“Whoever wants to know the heart and mind of America had better learn baseball.” Those words–written by American scholar Jacques Barzun—are now engraved on a plaque at the Baseball Hall of Fame in Cooperstown, New York.
In his book, God’s Country and Mine: A Declaration of Love Spiced with a Few Harsh Words (1954), Barzun wrote that baseball was uniquely American, that it “fitly expresses the powers of the nation‘s mind and body,” that it has “a merit separate from the glory of being the most active, agile, varied, articulate, and brainy of all group games.” “It is,” he wrote, “of and for our century. Tennis belongs to the individualistic past–a hero, or at most a pair of friends or lovers, against the world. The idea of baseball is a team, an outfit, a section, a gang, a union, a cell, a commando squad – in short, a twentieth-century setup of opposite numbers.”
Over the six decades since he wrote those words, football has become the national sport, at least in terms of TV ratings. But baseball remains our national pastime–and, for we readers and writers, the inspiration for some of our favorite works of fiction.
As we approach the All-Star Game and its subtle shift from Spring to the growing tension of the pennant races, I pause to give a shout-out to my 6 favorite Great American Baseball Novels:
- The Great American Novel by Philip Roth: How can you resist a baseball novel with that title? As one reviewer wrote, “In this ribald, richly imagined, and wickedly satiric novel, Roth turns baseball’s status as national pastime and myth into an occasion for unfettered picaresque farce, replete with heroism and perfidy, ebullient wordplay and a cast of characters that includes the House Un-American Activities Committee.”
- The Southpaw by Mark Harris: While his second baseball novel, Bang the Drum Slowly, became a critically acclaimed motion picture starring Robert De Nero, my favorite Mark Harris novel–and one of my favorite novels of all time–is his first baseball novel, The Southpaw. This is the poignant and beautifully written coming of age novel about Henry Wiggins, the southpaw pitcher of the title. As the San Francisco Chronicle reviewer wrote, “Cheers to Mark Harris, who gives us by far the best ‘serious’ baseball novel published.”
- Shoeless Joe by W.P. Kinsella: If you loved the movie version of this book, entitled Field of Dreams, you will be even more enchanted by the novel, which features a delicious added treat: the famous author kidnapped and brought to Iowa in the novel is none other than J.D. Salinger.

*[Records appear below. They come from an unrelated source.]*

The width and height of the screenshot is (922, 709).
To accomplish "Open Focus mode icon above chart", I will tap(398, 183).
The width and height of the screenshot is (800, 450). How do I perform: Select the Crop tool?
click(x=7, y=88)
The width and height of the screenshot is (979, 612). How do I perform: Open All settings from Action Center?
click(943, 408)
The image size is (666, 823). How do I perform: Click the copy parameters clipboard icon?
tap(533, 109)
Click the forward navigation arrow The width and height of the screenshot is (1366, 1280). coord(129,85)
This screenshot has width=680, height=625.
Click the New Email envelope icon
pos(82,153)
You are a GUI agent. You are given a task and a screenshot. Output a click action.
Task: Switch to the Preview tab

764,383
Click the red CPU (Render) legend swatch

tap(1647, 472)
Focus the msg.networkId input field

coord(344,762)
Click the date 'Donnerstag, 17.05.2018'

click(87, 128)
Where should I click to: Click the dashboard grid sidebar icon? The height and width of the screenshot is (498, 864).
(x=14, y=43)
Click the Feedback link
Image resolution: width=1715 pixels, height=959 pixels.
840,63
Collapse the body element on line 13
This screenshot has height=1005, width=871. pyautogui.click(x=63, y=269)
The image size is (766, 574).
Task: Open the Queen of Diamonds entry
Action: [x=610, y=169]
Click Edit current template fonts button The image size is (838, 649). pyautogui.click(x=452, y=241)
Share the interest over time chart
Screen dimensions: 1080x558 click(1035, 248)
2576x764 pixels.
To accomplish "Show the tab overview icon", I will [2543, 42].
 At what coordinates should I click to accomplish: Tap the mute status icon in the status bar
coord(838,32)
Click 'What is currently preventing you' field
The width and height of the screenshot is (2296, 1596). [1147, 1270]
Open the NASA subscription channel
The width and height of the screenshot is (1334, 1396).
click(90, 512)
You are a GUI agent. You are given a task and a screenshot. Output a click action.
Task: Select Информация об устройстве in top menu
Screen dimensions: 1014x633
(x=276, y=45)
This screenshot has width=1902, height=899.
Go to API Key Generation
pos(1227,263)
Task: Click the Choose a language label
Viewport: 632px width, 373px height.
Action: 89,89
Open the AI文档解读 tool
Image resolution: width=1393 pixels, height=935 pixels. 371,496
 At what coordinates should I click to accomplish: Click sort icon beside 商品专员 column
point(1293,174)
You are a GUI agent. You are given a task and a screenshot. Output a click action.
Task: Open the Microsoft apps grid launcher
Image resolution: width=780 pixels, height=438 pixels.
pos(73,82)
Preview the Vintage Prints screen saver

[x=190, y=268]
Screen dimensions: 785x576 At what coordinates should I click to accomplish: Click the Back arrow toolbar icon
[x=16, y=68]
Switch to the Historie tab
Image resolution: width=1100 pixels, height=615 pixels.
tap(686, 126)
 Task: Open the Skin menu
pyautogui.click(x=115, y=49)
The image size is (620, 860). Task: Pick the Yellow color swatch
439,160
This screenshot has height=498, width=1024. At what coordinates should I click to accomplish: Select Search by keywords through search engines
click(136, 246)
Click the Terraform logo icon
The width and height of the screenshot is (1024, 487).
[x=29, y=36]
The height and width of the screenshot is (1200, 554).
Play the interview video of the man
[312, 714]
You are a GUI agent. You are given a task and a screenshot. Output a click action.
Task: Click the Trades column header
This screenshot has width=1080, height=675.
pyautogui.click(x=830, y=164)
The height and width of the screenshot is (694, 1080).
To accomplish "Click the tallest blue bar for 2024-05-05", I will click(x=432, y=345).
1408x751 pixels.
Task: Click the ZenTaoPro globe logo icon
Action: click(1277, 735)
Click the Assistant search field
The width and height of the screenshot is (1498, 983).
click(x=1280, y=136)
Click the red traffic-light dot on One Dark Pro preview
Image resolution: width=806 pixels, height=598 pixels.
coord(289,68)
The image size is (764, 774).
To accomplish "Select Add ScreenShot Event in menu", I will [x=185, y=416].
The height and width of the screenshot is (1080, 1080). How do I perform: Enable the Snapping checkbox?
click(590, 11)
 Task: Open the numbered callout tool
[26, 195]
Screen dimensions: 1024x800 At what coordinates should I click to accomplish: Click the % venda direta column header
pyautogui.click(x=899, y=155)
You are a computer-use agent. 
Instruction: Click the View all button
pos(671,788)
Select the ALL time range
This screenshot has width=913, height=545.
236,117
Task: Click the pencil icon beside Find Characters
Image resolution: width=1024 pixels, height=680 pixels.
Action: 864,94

- The Natural by Bernard Malamud. Yes, when we think of The Natural we think of the Robert Redford motion picture with the happy ending featuring fireworks exploding after Roy Hobbs (Redford) hits that monumental home run, signalling his redemption. The novel–Malamud’s first–is a far darker tale that blends baseball and myth, particularly the Arthurian legends of Percival and the Fisher King. The ending will haunt you.
- The Universal Baseball Association, Inc., J. Henry Waugh, Prop. by Robert Coover. Published in 1968, decades before the invention of fantasy baseball, this black comic novel features J. Henry Waugh, an unhappy accountant who comes home every night to immerse himself in an imaginary baseball world where everything–EVERYTHING–is ruled by dice. In a 2011 appreciation in the New York Times on the novel’s re-issue, Matt Weiland wrote, “The genius of the novel is in how Coover revels in the sun-bright vitality of the world Waugh has created, full of drink and lust and dirty limericks and doubles down the line — and yet brings Waugh face to face with its darkest truths.”
- You Know Me Al by Ring Lardner. Lardner was a baseball beat reporter in the earliest days of the game, and then became America’s most popular humorist during the Jazz Age. Colin Fleming paid homage to Lardner’s 1916 novel (his only novel) in an Atlantic Monthly article entitled “The Greatest Baseball Novel Ever Written.” As Fleming explains, “Lardner’s idea was brilliantly simple, and it came with expansive narrative possibilities: Have a fictional ‘busher’–that is, a fringe Major League player–named Jack Keefe make the show as a pitcher for the White Sox, and have him send dispatches back home to his friend in Bedford, Indiana.” That friend was the Al of the title, Al Blanchard. Jack is a boastful and oblivious knucklehead, and much of the book’s humor comes from Jack’s total inability to recognize when he is being manipulated or cheated.
Six wonderful books to enjoy this baseball season. Play ball!